• **Data**

+===+

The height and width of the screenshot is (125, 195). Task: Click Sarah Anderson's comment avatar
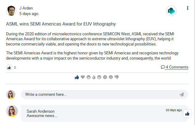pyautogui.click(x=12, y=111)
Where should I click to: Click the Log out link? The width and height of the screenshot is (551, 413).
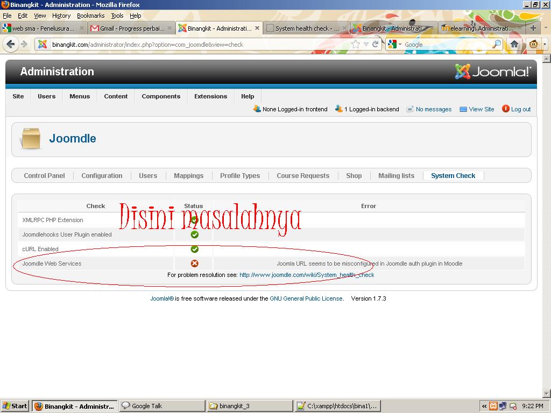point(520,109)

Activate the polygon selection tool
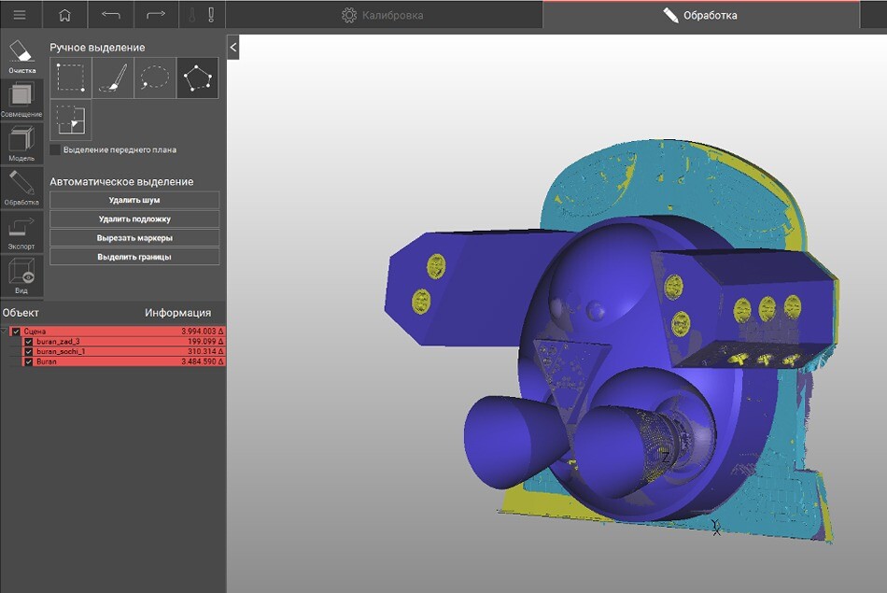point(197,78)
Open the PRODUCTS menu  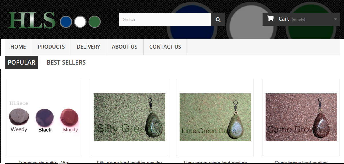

+===+

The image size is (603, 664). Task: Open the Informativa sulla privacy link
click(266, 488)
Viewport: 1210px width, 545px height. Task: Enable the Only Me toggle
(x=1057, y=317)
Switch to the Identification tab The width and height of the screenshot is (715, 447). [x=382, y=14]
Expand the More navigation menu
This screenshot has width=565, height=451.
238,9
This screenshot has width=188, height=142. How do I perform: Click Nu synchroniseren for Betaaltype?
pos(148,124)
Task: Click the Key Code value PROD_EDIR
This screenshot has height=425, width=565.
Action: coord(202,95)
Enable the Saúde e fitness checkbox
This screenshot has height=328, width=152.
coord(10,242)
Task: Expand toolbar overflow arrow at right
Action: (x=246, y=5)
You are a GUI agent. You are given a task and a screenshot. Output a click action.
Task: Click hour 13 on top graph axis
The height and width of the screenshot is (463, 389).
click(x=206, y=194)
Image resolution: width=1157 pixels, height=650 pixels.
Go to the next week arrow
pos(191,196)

+===+

• **Your instructions**
Your reply should hold nothing but the lines above, from the one containing "The height and width of the screenshot is (125, 195)." to the one containing "Open the PRODUCTS menu", reproduced exactly minus the pictures.

• **Exercise output**
The height and width of the screenshot is (125, 195). Task: Click Sarah Anderson's comment avatar
pyautogui.click(x=12, y=111)
Where should I click to: Click the Log out link? The width and height of the screenshot is (551, 413).
point(520,109)

Activate the polygon selection tool
point(197,78)
Open the PRODUCTS menu  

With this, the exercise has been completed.